Stored data entries
• • • •

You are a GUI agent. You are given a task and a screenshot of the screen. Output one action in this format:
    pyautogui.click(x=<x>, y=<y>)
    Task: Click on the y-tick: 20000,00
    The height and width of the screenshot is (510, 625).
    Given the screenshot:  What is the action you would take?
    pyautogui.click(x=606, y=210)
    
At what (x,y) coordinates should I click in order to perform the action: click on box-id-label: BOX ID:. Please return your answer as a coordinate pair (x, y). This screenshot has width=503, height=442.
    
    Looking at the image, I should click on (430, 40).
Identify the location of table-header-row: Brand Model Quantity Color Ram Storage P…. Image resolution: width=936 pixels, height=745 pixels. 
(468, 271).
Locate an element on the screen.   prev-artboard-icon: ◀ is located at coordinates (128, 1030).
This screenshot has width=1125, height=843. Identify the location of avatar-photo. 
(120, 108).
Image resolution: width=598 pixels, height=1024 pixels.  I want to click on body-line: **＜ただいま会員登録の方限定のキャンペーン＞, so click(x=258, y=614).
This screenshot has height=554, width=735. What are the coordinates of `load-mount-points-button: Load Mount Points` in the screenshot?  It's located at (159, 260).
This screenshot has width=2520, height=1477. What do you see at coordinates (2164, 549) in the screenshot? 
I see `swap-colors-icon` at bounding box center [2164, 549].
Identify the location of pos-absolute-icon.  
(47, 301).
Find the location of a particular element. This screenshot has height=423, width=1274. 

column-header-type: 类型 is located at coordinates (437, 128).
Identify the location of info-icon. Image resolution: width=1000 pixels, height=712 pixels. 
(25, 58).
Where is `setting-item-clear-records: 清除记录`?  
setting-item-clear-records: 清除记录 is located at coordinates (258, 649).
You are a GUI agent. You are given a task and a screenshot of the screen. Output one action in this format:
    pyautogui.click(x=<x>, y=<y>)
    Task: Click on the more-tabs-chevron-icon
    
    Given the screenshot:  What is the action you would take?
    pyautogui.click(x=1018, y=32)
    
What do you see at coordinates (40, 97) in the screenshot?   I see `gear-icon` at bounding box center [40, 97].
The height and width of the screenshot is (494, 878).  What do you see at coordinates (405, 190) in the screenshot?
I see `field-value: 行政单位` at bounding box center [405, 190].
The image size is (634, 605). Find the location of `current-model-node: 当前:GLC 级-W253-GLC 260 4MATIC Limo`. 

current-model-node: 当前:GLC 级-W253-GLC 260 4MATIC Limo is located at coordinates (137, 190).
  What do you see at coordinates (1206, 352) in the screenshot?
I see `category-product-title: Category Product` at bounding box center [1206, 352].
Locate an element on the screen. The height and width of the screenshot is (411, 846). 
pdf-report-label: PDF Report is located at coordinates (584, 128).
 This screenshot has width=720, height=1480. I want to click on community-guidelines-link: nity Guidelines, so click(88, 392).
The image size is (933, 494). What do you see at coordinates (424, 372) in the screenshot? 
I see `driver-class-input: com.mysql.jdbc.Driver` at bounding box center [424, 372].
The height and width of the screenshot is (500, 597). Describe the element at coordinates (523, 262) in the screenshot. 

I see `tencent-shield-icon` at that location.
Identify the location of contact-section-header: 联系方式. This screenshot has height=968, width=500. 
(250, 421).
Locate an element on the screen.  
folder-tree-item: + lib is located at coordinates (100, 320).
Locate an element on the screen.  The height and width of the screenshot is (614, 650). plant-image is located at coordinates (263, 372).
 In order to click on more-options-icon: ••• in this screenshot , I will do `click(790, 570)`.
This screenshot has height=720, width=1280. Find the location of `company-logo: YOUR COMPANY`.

• • • •

:: What to do ::
Give every line of the rows above as a JSON list of strings, one string per line, with blank lines omitted.

:: Answer for the task ::
[
  "You are a GUI agent. You are given a task and a screenshot of the screen. Output one action in this format:",
  "    pyautogui.click(x=<x>, y=<y>)",
  "    Task: Click on the y-tick: 20000,00",
  "    The height and width of the screenshot is (510, 625).",
  "    Given the screenshot:  What is the action you would take?",
  "    pyautogui.click(x=606, y=210)",
  "At what (x,y) coordinates should I click in order to perform the action: click on box-id-label: BOX ID:. Please return your answer as a coordinate pair (x, y). This screenshot has width=503, height=442.",
  "    Looking at the image, I should click on (430, 40).",
  "Identify the location of table-header-row: Brand Model Quantity Color Ram Storage P…. Image resolution: width=936 pixels, height=745 pixels. ",
  "(468, 271).",
  "Locate an element on the screen.   prev-artboard-icon: ◀ is located at coordinates (128, 1030).",
  "This screenshot has width=1125, height=843. Identify the location of avatar-photo. ",
  "(120, 108).",
  "Image resolution: width=598 pixels, height=1024 pixels.  I want to click on body-line: **＜ただいま会員登録の方限定のキャンペーン＞, so click(x=258, y=614).",
  "This screenshot has height=554, width=735. What are the coordinates of `load-mount-points-button: Load Mount Points` in the screenshot?  It's located at (159, 260).",
  "This screenshot has width=2520, height=1477. What do you see at coordinates (2164, 549) in the screenshot? ",
  "I see `swap-colors-icon` at bounding box center [2164, 549].",
  "Identify the location of pos-absolute-icon.  ",
  "(47, 301).",
  "Find the location of a particular element. This screenshot has height=423, width=1274. ",
  "column-header-type: 类型 is located at coordinates (437, 128).",
  "Identify the location of info-icon. Image resolution: width=1000 pixels, height=712 pixels. ",
  "(25, 58).",
  "Where is `setting-item-clear-records: 清除记录`?  ",
  "setting-item-clear-records: 清除记录 is located at coordinates (258, 649).",
  "You are a GUI agent. You are given a task and a screenshot of the screen. Output one action in this format:",
  "    pyautogui.click(x=<x>, y=<y>)",
  "    Task: Click on the more-tabs-chevron-icon",
  "    Given the screenshot:  What is the action you would take?",
  "    pyautogui.click(x=1018, y=32)",
  "What do you see at coordinates (40, 97) in the screenshot?   I see `gear-icon` at bounding box center [40, 97].",
  "The height and width of the screenshot is (494, 878).  What do you see at coordinates (405, 190) in the screenshot?",
  "I see `field-value: 行政单位` at bounding box center [405, 190].",
  "The image size is (634, 605). Find the location of `current-model-node: 当前:GLC 级-W253-GLC 260 4MATIC Limo`. ",
  "current-model-node: 当前:GLC 级-W253-GLC 260 4MATIC Limo is located at coordinates (137, 190).",
  "  What do you see at coordinates (1206, 352) in the screenshot?",
  "I see `category-product-title: Category Product` at bounding box center [1206, 352].",
  "Locate an element on the screen. The height and width of the screenshot is (411, 846). ",
  "pdf-report-label: PDF Report is located at coordinates (584, 128).",
  " This screenshot has width=720, height=1480. I want to click on community-guidelines-link: nity Guidelines, so click(88, 392).",
  "The image size is (933, 494). What do you see at coordinates (424, 372) in the screenshot? ",
  "I see `driver-class-input: com.mysql.jdbc.Driver` at bounding box center [424, 372].",
  "The height and width of the screenshot is (500, 597). Describe the element at coordinates (523, 262) in the screenshot. ",
  "I see `tencent-shield-icon` at that location.",
  "Identify the location of contact-section-header: 联系方式. This screenshot has height=968, width=500. ",
  "(250, 421).",
  "Locate an element on the screen.  ",
  "folder-tree-item: + lib is located at coordinates (100, 320).",
  "Locate an element on the screen.  The height and width of the screenshot is (614, 650). plant-image is located at coordinates (263, 372).",
  " In order to click on more-options-icon: ••• in this screenshot , I will do `click(790, 570)`.",
  "This screenshot has height=720, width=1280. Find the location of `company-logo: YOUR COMPANY`."
]